WHAT YOU NEED TO DO -> Nothing but the lines from the one containing "Visit the Store nav link" through the one containing "Expand the Graph", both included, should be given again, each exactly as written below.

DATASET RECORDS Block Start

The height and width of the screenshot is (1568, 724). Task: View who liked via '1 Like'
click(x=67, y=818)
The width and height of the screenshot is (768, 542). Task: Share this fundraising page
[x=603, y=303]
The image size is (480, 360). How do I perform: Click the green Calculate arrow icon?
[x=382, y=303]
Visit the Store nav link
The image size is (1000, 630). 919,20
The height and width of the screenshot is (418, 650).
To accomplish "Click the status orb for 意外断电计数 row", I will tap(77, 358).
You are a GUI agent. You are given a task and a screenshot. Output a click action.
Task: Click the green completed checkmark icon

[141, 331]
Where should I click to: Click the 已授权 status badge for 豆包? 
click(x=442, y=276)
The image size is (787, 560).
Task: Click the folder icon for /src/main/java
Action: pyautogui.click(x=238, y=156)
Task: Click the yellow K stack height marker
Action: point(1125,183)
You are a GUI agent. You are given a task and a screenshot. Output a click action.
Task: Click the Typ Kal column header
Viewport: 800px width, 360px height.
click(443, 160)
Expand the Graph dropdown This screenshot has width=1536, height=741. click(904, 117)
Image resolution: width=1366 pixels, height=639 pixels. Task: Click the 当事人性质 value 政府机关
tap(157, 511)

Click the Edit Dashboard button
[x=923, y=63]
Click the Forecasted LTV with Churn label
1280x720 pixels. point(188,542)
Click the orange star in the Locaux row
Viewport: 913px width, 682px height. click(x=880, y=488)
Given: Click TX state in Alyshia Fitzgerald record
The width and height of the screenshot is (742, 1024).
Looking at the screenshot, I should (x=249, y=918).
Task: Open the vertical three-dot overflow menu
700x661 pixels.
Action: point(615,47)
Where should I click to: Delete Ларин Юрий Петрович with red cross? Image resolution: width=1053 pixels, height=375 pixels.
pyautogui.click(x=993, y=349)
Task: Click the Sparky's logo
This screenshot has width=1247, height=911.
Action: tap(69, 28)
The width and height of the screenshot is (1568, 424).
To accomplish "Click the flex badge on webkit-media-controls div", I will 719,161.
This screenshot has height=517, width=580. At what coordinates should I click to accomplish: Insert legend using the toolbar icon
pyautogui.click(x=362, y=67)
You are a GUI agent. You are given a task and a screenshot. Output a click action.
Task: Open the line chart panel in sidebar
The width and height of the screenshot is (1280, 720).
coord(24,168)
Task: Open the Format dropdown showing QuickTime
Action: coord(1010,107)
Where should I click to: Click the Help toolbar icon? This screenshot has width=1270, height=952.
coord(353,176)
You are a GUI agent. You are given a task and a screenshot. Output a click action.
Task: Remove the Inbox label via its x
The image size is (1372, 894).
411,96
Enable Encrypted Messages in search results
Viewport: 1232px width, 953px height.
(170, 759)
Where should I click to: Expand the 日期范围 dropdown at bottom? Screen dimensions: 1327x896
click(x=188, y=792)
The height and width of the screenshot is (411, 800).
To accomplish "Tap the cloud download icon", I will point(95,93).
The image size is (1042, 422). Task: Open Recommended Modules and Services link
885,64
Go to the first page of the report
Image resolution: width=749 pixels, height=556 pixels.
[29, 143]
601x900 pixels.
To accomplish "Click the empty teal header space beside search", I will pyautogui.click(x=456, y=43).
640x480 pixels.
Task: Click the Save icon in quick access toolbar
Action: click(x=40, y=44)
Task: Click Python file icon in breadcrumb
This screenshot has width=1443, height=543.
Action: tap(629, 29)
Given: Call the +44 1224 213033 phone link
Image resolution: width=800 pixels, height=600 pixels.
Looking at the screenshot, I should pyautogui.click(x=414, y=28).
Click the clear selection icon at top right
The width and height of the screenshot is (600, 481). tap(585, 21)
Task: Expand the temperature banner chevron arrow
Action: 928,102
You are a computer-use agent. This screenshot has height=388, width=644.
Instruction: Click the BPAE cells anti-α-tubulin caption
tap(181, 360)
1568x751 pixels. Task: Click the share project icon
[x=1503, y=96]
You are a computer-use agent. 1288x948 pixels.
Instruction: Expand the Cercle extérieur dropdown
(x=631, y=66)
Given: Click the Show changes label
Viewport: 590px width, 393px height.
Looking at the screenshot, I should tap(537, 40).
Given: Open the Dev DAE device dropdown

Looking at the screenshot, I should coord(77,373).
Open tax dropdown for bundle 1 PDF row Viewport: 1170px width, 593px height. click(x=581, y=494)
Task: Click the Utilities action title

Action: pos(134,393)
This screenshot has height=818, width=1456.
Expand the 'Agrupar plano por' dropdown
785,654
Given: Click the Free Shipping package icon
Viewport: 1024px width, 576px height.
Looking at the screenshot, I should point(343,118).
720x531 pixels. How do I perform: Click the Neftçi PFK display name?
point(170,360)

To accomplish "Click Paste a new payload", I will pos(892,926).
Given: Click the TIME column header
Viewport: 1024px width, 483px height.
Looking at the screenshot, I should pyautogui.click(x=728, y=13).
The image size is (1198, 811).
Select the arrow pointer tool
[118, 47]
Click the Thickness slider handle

DATASET RECORDS Block End

SOLUTION FOR THIS TASK ->
Visit the Store nav link
The image size is (1000, 630). 919,20
The height and width of the screenshot is (418, 650).
To accomplish "Click the status orb for 意外断电计数 row", I will tap(77, 358).
You are a GUI agent. You are given a task and a screenshot. Output a click action.
Task: Click the green completed checkmark icon

[141, 331]
Where should I click to: Click the 已授权 status badge for 豆包? 
click(x=442, y=276)
The image size is (787, 560).
Task: Click the folder icon for /src/main/java
Action: pyautogui.click(x=238, y=156)
Task: Click the yellow K stack height marker
Action: point(1125,183)
You are a GUI agent. You are given a task and a screenshot. Output a click action.
Task: Click the Typ Kal column header
Viewport: 800px width, 360px height.
click(443, 160)
Expand the Graph dropdown This screenshot has width=1536, height=741. click(904, 117)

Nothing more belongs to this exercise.